__WORK ITEM__:
Starting from the line in which "This screenshot has height=819, width=1456." appears, output every line down to the last line of the data below, exactly and without anything more.
::: SUPPLIED DATA :::
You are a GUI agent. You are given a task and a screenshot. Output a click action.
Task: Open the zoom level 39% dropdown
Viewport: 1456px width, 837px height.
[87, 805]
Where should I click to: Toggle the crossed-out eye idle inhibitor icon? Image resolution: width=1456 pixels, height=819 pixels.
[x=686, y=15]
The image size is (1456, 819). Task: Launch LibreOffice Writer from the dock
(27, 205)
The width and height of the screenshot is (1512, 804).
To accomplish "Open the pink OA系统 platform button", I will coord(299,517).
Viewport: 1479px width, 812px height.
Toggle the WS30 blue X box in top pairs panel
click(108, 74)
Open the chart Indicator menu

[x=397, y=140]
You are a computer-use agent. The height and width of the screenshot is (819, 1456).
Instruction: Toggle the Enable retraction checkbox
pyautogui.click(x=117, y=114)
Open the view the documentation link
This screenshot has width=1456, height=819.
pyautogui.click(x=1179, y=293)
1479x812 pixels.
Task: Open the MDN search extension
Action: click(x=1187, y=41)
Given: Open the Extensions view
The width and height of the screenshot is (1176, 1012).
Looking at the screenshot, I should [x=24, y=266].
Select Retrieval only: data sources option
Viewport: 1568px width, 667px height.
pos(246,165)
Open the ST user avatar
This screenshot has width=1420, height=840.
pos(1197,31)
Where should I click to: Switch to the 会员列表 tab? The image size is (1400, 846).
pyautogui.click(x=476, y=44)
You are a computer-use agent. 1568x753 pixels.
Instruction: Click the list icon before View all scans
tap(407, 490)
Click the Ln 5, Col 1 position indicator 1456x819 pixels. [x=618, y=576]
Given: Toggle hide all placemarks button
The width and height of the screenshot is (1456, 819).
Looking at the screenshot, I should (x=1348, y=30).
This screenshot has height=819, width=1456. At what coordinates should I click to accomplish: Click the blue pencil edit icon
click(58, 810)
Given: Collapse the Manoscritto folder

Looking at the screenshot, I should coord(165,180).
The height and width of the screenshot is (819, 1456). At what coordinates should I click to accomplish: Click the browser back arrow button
:::
__REPLY TO THE EXERCISE__:
This screenshot has height=819, width=1456. At what coordinates should I click to accomplish: Click the blue pencil edit icon
click(58, 810)
Given: Collapse the Manoscritto folder

Looking at the screenshot, I should coord(165,180).
The height and width of the screenshot is (819, 1456). At what coordinates should I click to accomplish: Click the browser back arrow button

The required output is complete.